The latest round of financial results have come out for publisher Square Enix, and they show some very interesting numbers. The internal conference call that concerned the financial report, however, revealed that potentially more Western studios are about to be up for sale.
The financial results detail that despite slowing growth in Square Enix’s single-player game sales, mega-popular MMORPG Final Fantasy XIV is not only exceeding projections but keeping the company from dipping into the red.
Square Enix recently sold off several Western studios, such as Eidos and Crystal Dynamics, for a pittance of only $432 million AUD. According to the analyst David Gibson, that was only ‘phase one’ or a two-phase plan. This series of planned sales are intended to “diversify studio capital structure,” — in layman’s terms, due to development costs skyrocketing as a result of various global events, Square Enix needs to be picky with what resources it spends.
As Square Enix is a Japanese publisher, this likely means that the company will focus on divvying up resources towards Japanese developers and games, putting Western studios on the proverbial chopping block — all in the name of maximizing capital efficiency.

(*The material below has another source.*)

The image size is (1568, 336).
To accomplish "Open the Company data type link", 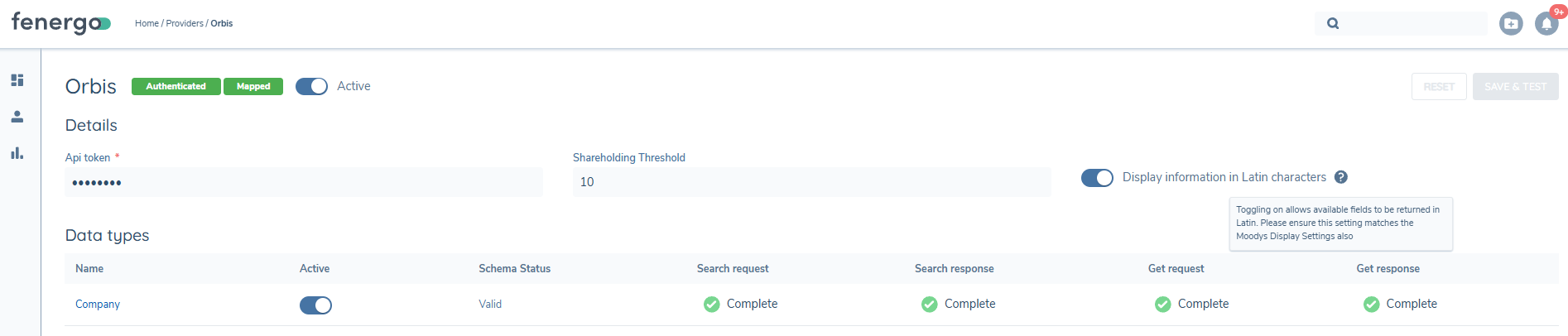I will point(98,305).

This comes at a good time for other companies as well. Sony and Tencent, huge video game companies, are looking to expand their footprint. For years, fans have wondered if Square Enix would be bought out by Sony, owing to the company’s flagship series of Dragon Quest and Final Fantasy history with the company. As of the writing of this article, Square Enix’s stock prices hiked up 9% as a result of the announcement, showing a good short-term outlook for the company.
Square Enix is relying heavily on Final Fantasy 14, a social and combat-oriented massively multiplayer online game, to buoy its revenue streams. The game is so popular that in-game nightclub owners rent real billboards to advertise their DJ parties. Final Fantasy is such a popular series even that older games, such as Final Fantasy X, are being granted stage show adaptations in Japan.